A necessidade de garantirmos contribuições sociais com base na produtividade resultante da automação é um tema demasiado urgente. A automação é uma realidade em muitas indústrias e já é responsável pela destruição de milhões de empregos em todo o mundo.

A propósito da inauguração de um novo conceito de loja de conveniência torna-se oportuno discutirmos algumas matérias. Desde logo, louvar a inovação e a ciência feitas em Portugal e a tomada de risco de um operador estabelecido.

Mas comecemos pelo início. Uma equipa de cientistas e empreendedores portugueses propuseram-se fazer tão bem ou melhor que os seu colegas que desenvolveram o conceito e a tecnologia que estão na base das lojas Amazon Go, rede com cerca de 25 lojas atualmente nos Estados Unidos e no Reino Unido.
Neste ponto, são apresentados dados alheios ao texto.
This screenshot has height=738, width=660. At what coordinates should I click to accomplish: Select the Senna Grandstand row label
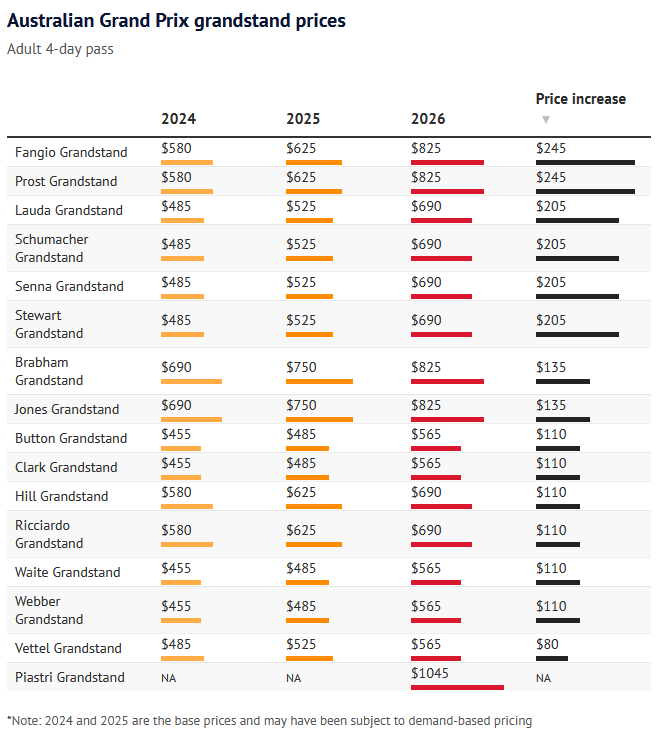tap(69, 287)
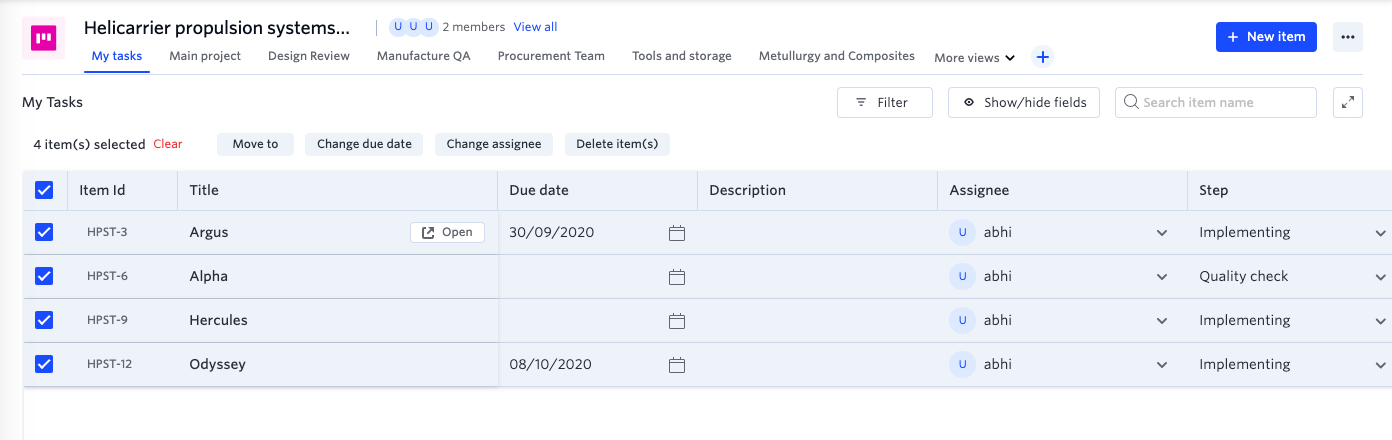Image resolution: width=1392 pixels, height=440 pixels.
Task: Open calendar icon in the Alpha row
Action: pyautogui.click(x=677, y=277)
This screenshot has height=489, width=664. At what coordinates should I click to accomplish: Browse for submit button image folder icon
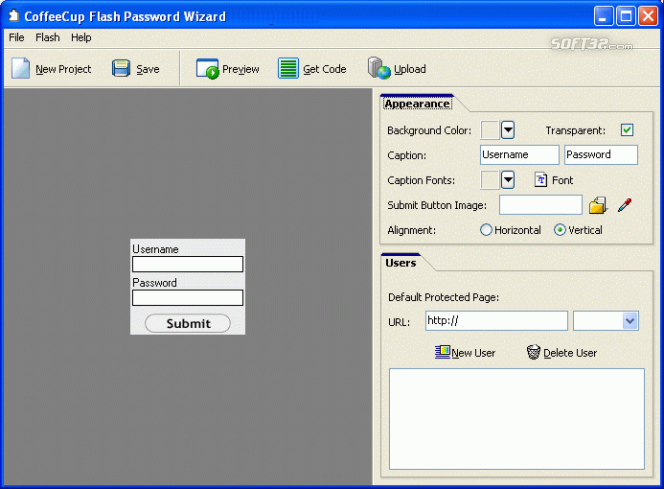tap(598, 205)
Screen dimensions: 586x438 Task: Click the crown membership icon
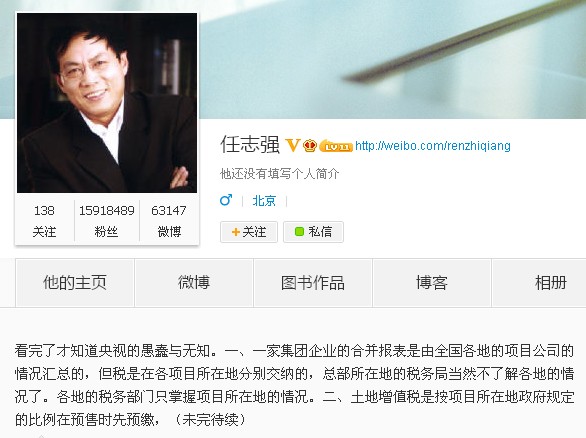310,145
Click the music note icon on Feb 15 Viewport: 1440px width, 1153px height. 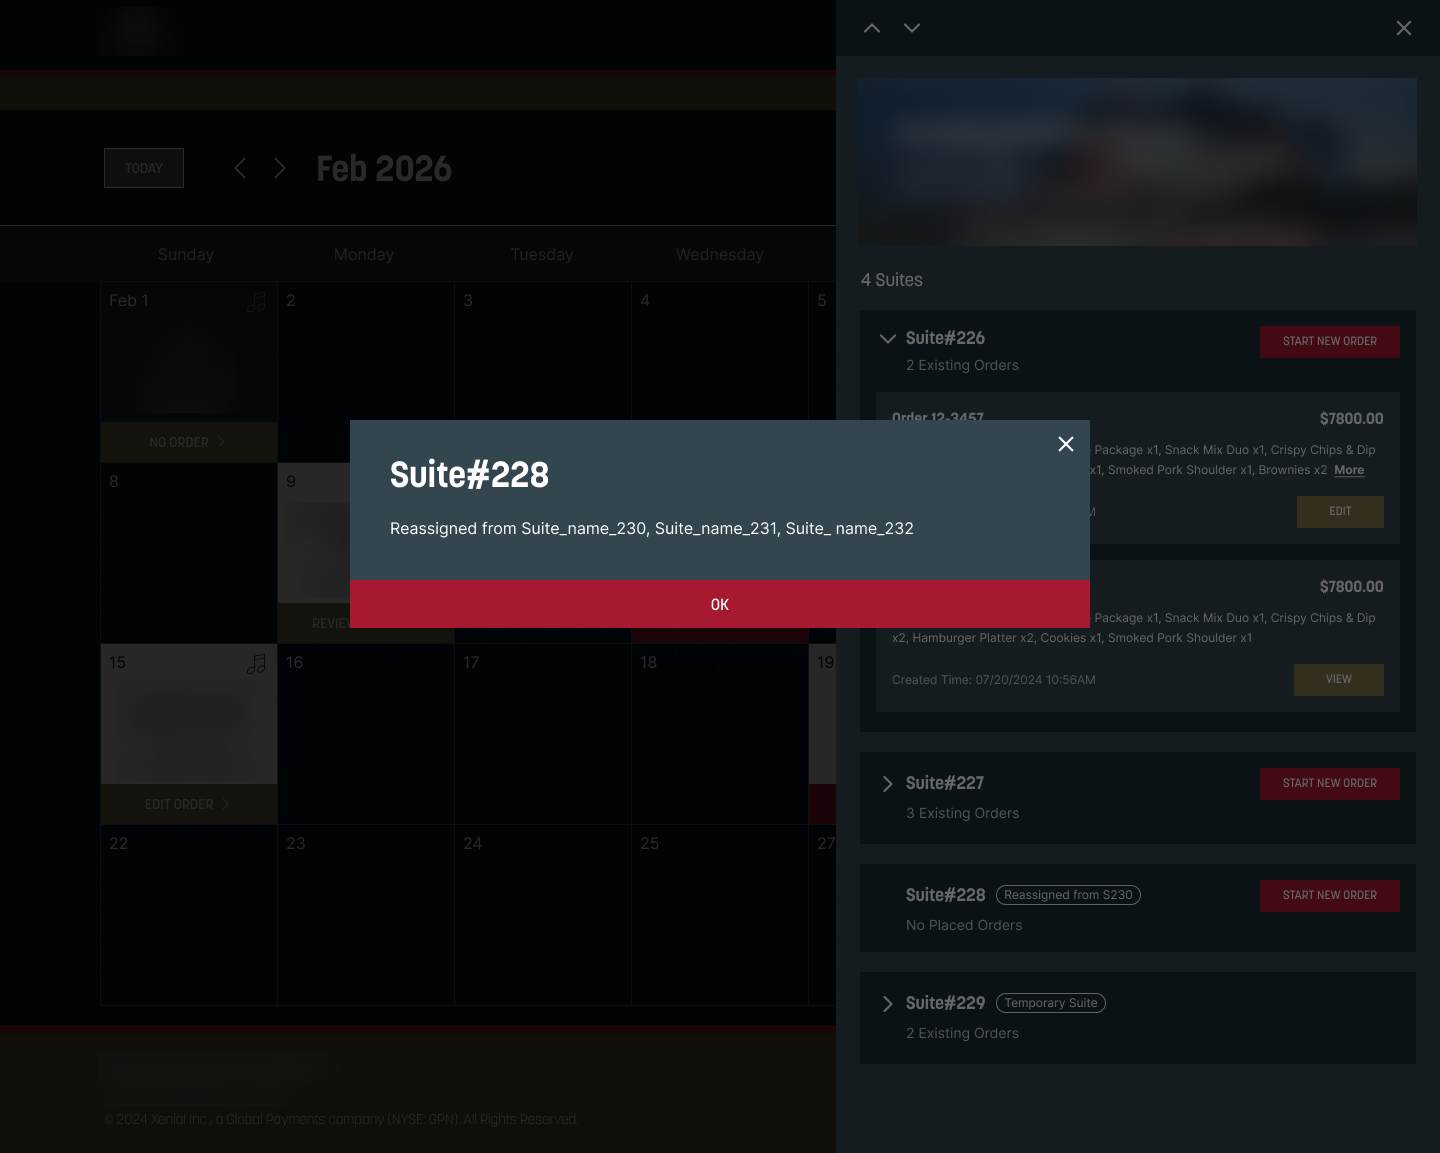[256, 664]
Estas lojas são em tudo idênticas às que conhecemos, com o pequeno detalhe que não terem caixas para pagamento nem filas e serem operáveis com um número muito reduzido de funcionários. Um distribuidor nacional aceitou o desafio e montou uma loja modelo (ou laboratorial), aberta ao público em zona nobre da cidade de Lisboa para testar conceito e a tecnologia. O salto tecnológico é da responsabilidade da empresa Sensei.

É indubitavelmente uma história bonita, que envolve o melhor da ciência portuguesa (o Instituto Superior Técnico), o melhor das empresas portuguesas (Grupo Sonae) e o melhor mercado para teste de produtos e serviços (os clientes portugueses que adoram ser early adopters). Chegar até aqui foi possível porque investidores acreditaram no projeto e alavancaram a sua crença em apoios públicos diversos, destacando-se nesta fase final o fundo 200M gerido pelo Banco de Fomento.
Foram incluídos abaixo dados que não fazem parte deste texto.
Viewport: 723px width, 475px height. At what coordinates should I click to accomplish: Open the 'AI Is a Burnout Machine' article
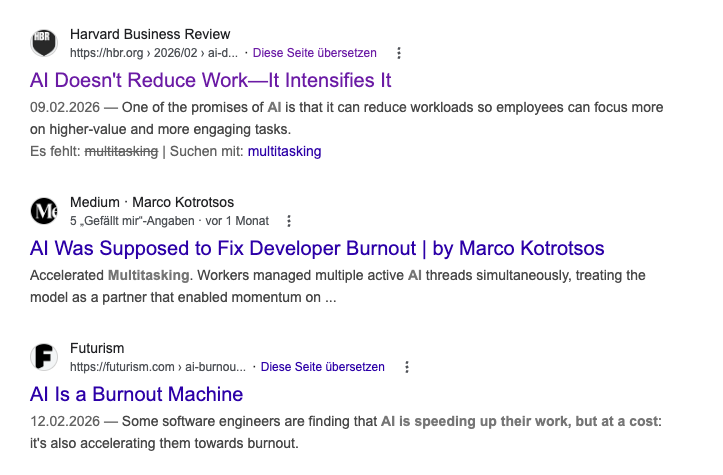[x=136, y=394]
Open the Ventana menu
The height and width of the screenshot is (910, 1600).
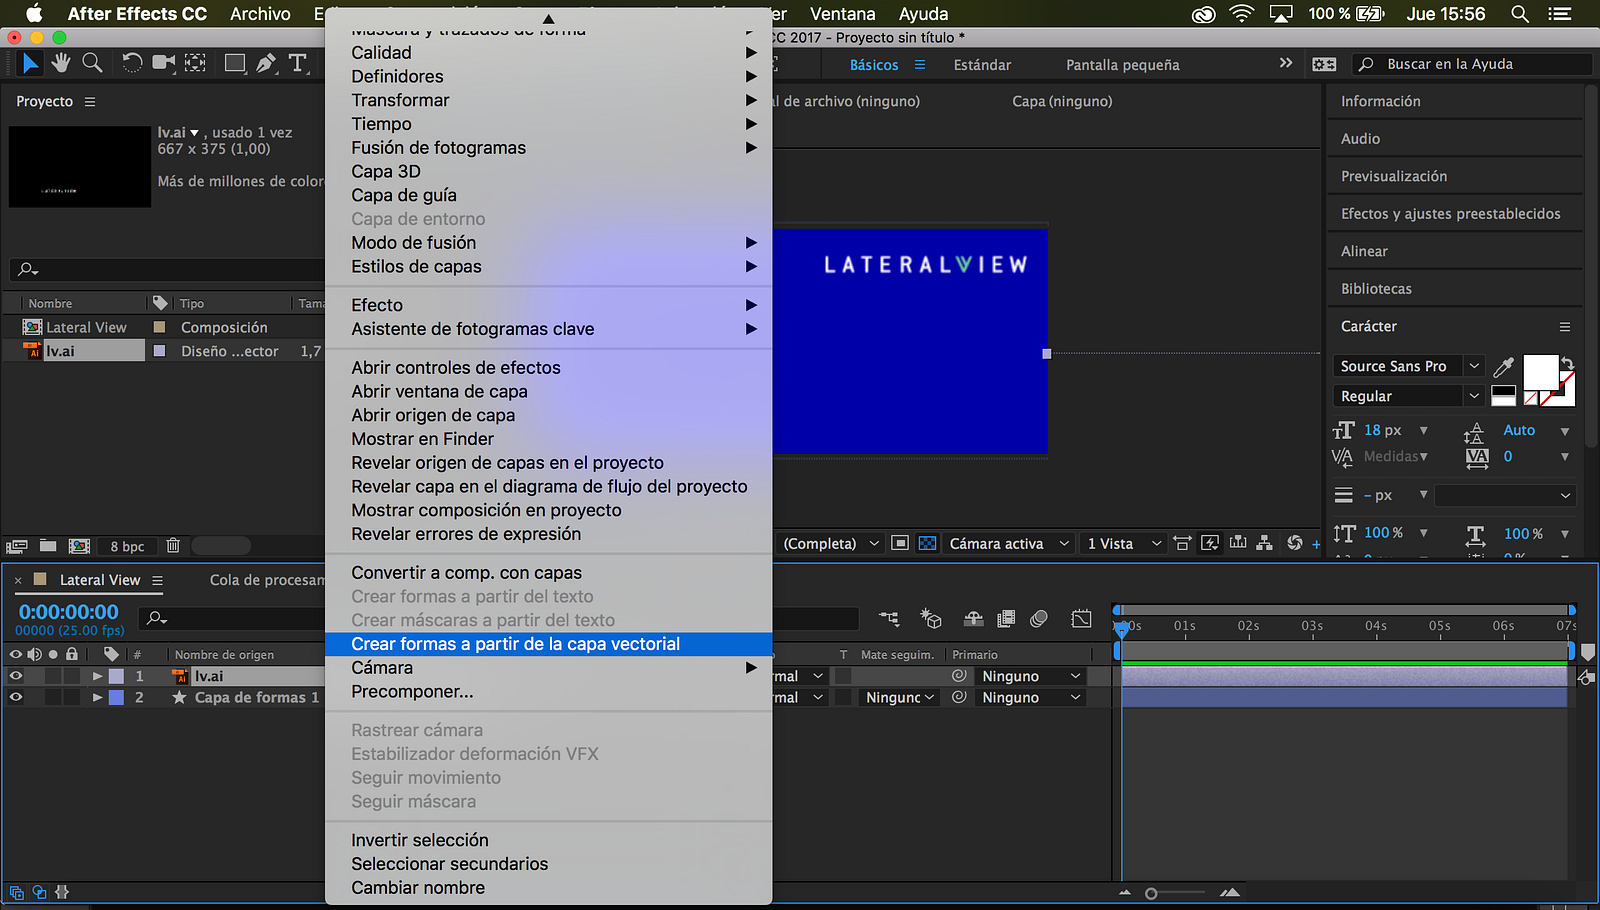pyautogui.click(x=842, y=14)
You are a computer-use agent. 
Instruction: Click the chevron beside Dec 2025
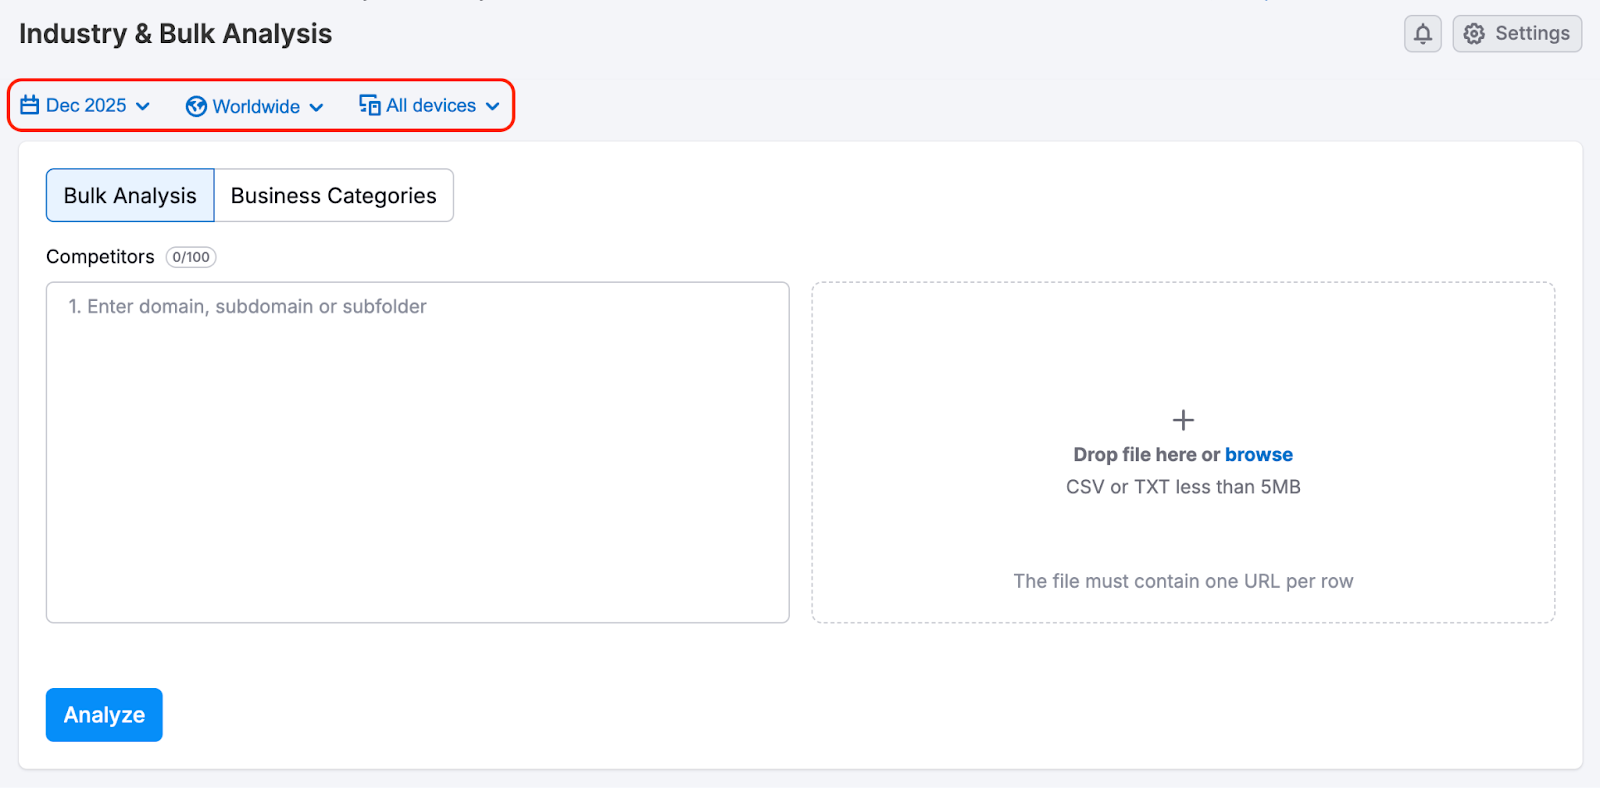point(144,106)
Temos, portanto, uma confluência de vontades e competências que, em potência, nos irão permitir ter experiências de consumo mais agradáveis, fáceis e comodas. Pois bem, se esta loja é uma alegria e um orgulho, 20 lojas destas serão um sucesso e 100 lojas um grande problema para resolvermos.

Vejamos outras dimensões da questão, à medida que aplicamos soluções tecnológicas para substituir “tarefas humanas” estamos a fazer duas coisas: 1) a tornar os processos mais eficientes e 2) a criar a oportunidade para afetar trabalho humano a tarefas que tirem partido da sua imensa capacidade cognitiva e intelectual. Para completar este círculo virtuoso precisamos de mais um fator 3) “estas máquinas” tem de descontar para a Segurança Social, e quem sabe pagar IRS.
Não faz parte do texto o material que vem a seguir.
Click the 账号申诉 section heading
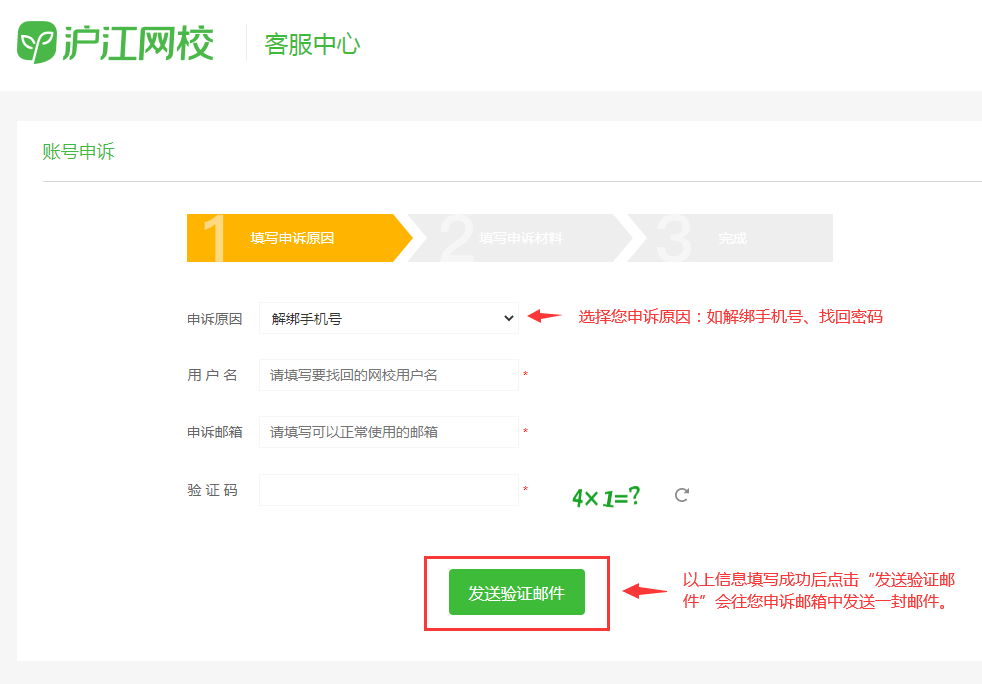This screenshot has width=982, height=684. tap(78, 152)
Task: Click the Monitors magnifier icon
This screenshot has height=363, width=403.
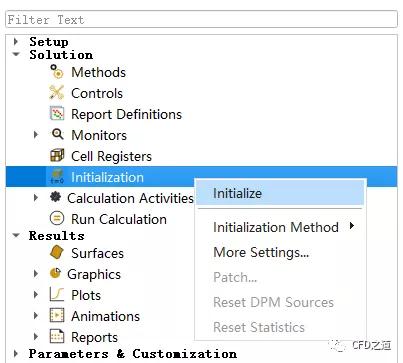Action: [57, 134]
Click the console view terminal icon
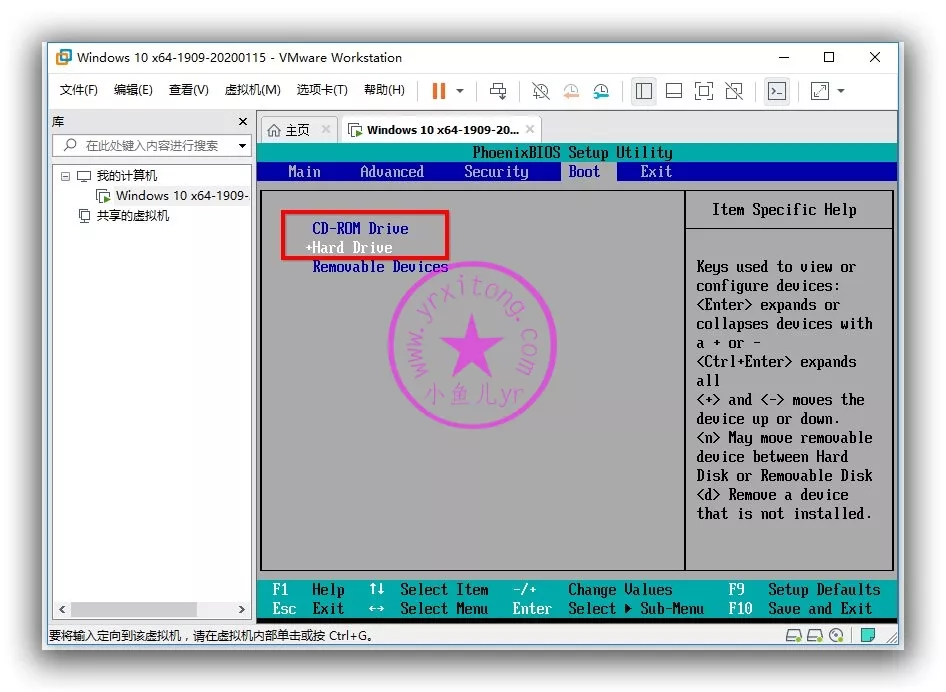Screen dimensions: 946x692 777,91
A necessidade de garantirmos contribuições sociais com base na produtividade resultante da automação é um tema demasiado urgente, que na realidade não depende da abertura das tais 100 lojas. A automação é uma realidade em muitas indústrias e já é responsável pela destruição de milhões de empregos em todo o mundo. Torna-se assim evidente que, à falta de melhor liderança, devemos aceitar a responsabilidade do momento, em que o fenómeno penetra no nosso dia-a-dia e se torna demasiado evidente, para darmos um passo em frente e exigirmos soluções.